Peierls Transition¶

In absence of e-e interaction and e-p interaction, the electron states are filled up to Fermi level and the ground state corresponds to the situation shown in Fig. 1(a)
In presence of e-p interaction, it is favorable to introduce a periodic lattice distortion with a period of \(\lambda\) related to the Fermi wave vector \(k_F\) by, \(\lambda = \frac{\pi}{k_F}\)
This distortion opens up a gap at the Fermi level, which leads to lowering of the electronic energy.

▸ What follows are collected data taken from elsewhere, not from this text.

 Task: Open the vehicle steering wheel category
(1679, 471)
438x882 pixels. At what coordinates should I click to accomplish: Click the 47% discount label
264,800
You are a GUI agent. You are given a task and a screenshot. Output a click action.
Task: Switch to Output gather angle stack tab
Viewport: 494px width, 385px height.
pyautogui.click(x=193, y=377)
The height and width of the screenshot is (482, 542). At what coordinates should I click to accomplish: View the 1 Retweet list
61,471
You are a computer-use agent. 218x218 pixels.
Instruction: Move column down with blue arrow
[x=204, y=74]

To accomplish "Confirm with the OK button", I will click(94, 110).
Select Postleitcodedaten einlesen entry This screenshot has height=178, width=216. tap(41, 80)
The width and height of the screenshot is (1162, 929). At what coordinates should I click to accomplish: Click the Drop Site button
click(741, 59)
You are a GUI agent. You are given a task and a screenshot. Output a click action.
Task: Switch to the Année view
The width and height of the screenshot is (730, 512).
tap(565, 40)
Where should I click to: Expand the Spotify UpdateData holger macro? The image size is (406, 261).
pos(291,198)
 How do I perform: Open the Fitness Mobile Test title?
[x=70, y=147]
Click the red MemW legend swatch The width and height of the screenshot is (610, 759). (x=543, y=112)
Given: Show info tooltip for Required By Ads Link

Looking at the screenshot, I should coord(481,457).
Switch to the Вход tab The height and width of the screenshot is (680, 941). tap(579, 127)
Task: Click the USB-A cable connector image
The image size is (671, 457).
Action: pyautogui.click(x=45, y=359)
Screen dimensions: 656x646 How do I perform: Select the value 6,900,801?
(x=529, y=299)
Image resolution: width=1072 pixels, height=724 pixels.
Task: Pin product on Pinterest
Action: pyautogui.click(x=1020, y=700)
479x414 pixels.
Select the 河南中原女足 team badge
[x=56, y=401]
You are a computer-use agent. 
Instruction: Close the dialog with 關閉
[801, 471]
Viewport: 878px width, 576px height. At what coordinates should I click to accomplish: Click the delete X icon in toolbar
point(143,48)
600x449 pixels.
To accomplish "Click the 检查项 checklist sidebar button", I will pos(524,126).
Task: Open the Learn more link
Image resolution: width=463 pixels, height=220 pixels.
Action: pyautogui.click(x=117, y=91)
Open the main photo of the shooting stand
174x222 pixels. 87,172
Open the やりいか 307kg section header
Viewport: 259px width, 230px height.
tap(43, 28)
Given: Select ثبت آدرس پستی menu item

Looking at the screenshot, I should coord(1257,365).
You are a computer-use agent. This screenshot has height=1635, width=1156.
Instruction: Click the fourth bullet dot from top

In 1D, the single-particle gap \(\Delta\) is proportional to the amplitude of the periodic lattice distortion u, and the decrease of the electronic energy is small is for small displacements proportional to \(u^2 ln u\).
For a small distortion, the total energy of the coupled electron-phonon system is smaller than that of the undistorted metal.
The modification of the dispersion relation also leads to a position-dependent electron density, which is a function of position x with period, given by equation \(\lambda = \frac{\pi}{k_F}\).
At finite temperatures, normal electrons excited across the single-particle gap screen the e-p interaction. This in turn leads to the reduction of the gap and of the lattice distortion, and eventually a Second-order transition at the so-called Peierls temperature \(T_p\).
The material is a metal above transition temperature while it is a semiconductor below \(T_p\) with a temperature-dependent gap \(\Delta(T)\).
For small distortions, the energy saving is linear in the distortion, while the elastic energy cost is quadratic in the distortion. Therefore, at zero temperature, when we can ignore entropic effects, the undistorted state is never stable.

Extending Peierls picture to 2D and 3D¶

The standard practice is to calculate the susceptibility (\(\chi(\vec{q},\omega)\)) for a given electronic configuration and use the zero energy value of the Lindhard response function \(\chi_0(\vec{q}) \equiv \chi_0(\vec{q},\omega=0)\) to determine whether the electron response can drive a Peierls phase transition―there should be a peak in the imaginary part of the response function \(Im[\chi_0(\vec{q})]\) at the Fermi surface nesting (FSN) vector \(q_{CDW}\) as well as in the real part \(Re[\chi_0(\vec{q})]\), because the real part defines the stability of the system.

There is a logarithmic divergence in \(Re[\chi_0(\vec{q})]\) for the 1D system, but no peaks in the 2D and 3D electron gases.